O REPROVÁVEL CAFÉ LAMEGO E JACINTHO CRUZ

L. C. Vinholes

22.12.2025

A prazerosa leitura do livro o 2 Batutas de Pelotas, da jornalista e historiadora Lúcia Bandeira Karam, em suas páginas, reservava para um momento de sofrida recordação quando, despretensiosamente, informa que “Do Coro da Catedral, na década de 40 participavam como tenores Jacinto Cruz, o músico e aluno Luiz Carlos Lessa Vinholes e o seu filho Pedro Bandeira”. Este último era também contrabaixista, filho mais velho do maestro José Duprat Pinto Bandeira, nascido em Pelotas; eu, Vinholes, embora informalmente, já recebia valiosos ensinamentos do maestro Bandeira; e Cruz, que no documento do batismo era Jacintho Chagas Trindade (entre amigos tratado por Cruz) o único preto do coro, amigo exemplar, por todos admirado pela sua educação e trato, e estimado, inclusive e especialmente, pelo maestro José Bandeira, regente responsável pela disciplina, êxito e aceitação do Coro, conjunto vocal indispensável não só nas missas, mas também nos demais ofícios religiosos. Gostaria de lembrar que, esporadicamente, entre as vozes dos cantores também se fazia presente a do tenor Carlos Camoralli, dono de uma voz educada e de tecitura invejável.

> TRECHO DE DADOS:
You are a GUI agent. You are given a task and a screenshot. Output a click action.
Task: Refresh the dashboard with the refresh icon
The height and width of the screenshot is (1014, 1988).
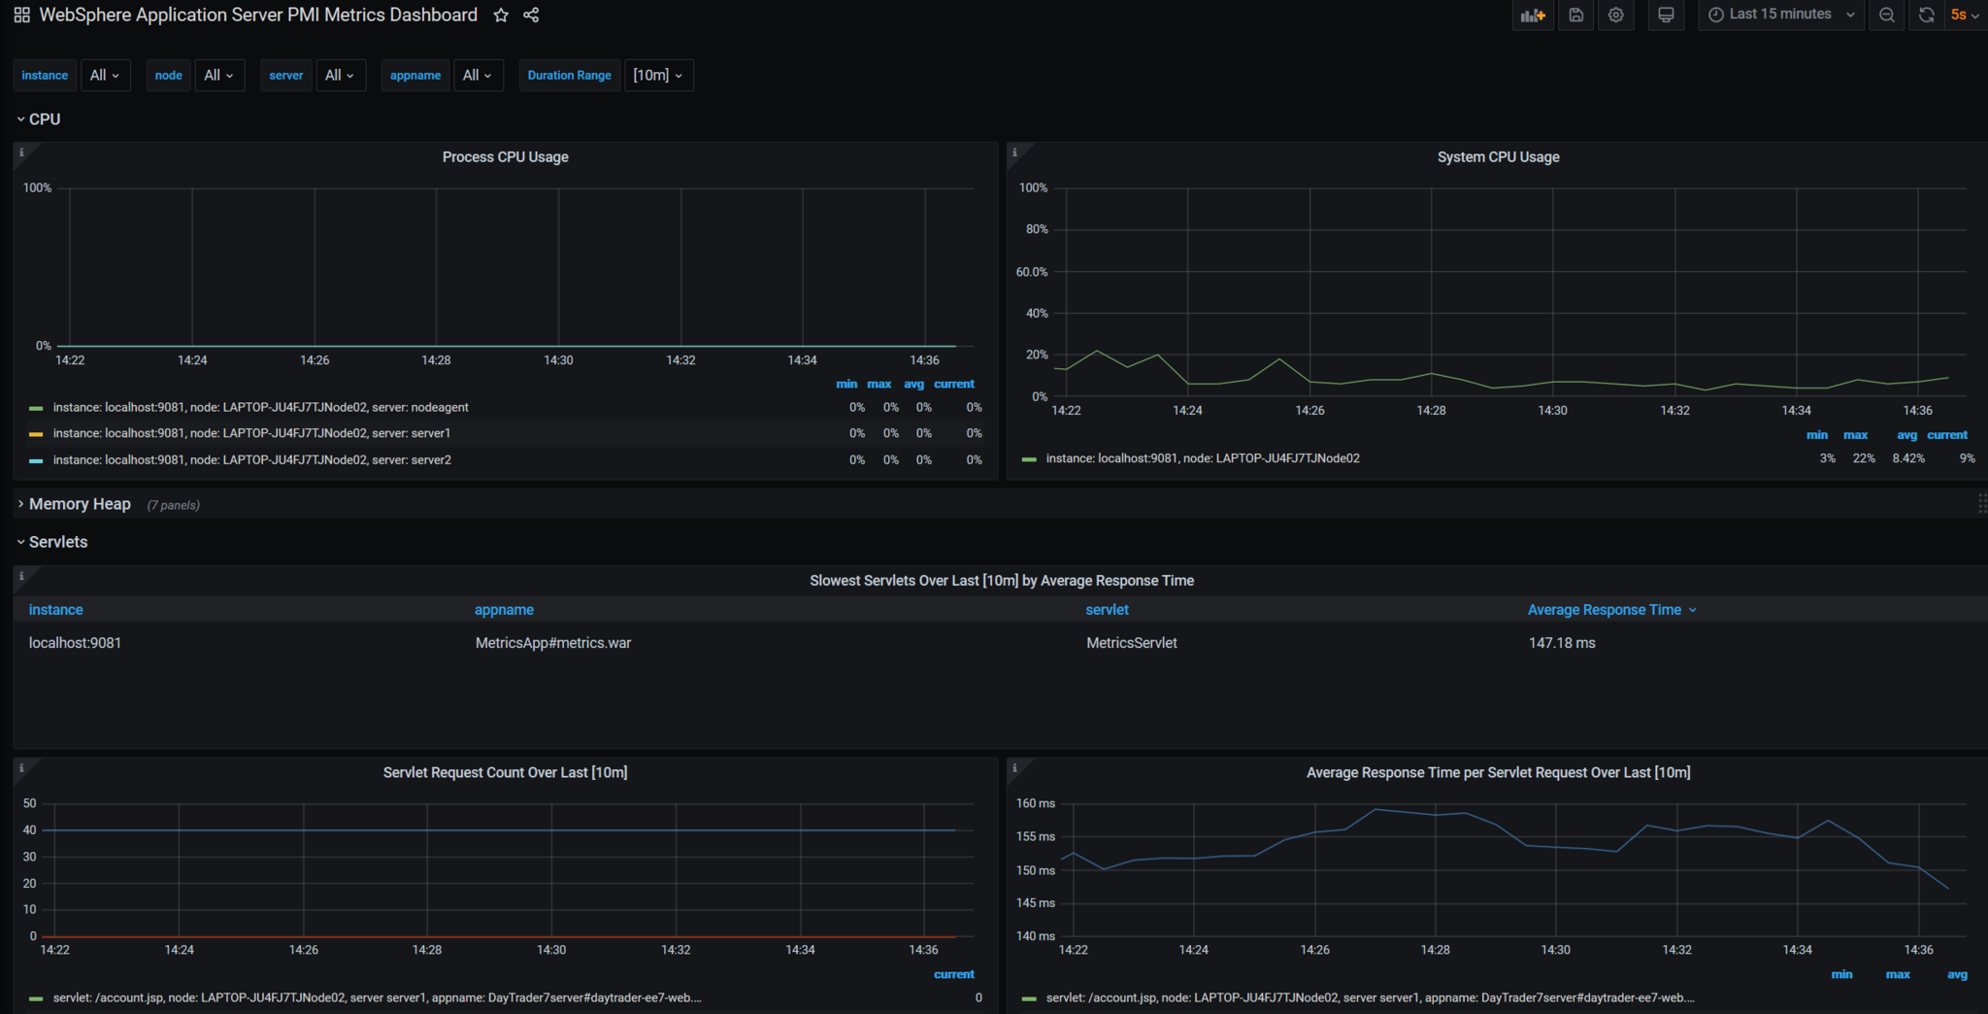pos(1926,15)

> ENUNCIADO:
Dê continuidade ao texto sobre Jacintho Cruz e o Coro da Catedral de Pelotas, a partir da última frase. As linhas de dados vêm de uma fonte diferente.

> RESPOSTA FINAL:
No aprazível entardecer de outono, quando o sol começava a desaparecer no horizonte, pela escadaria de mármore que liga o segundo andar onde está o Salão Nobre da Biblioteca Pública Pelotense, começavam a descer os músicos e curiosos que participaram do ensaio da Orquestra Sinfônica da Sociedade Orquestral de Pelotas. Na calçada em frente à porta de entrada da Biblioteca que dá para a Praça Coronel Pedro Osório, todos se despediam e rumavam para seus destinos onde, certamente, descansariam das tarefas do dia.

Os amigos Cruz e Pedro Bandeira seguiriam juntos pela Rua 15, pelo menos até a pequena praça dos fundos da Catedral Metropolitana onde cada um seguiria seu caminho.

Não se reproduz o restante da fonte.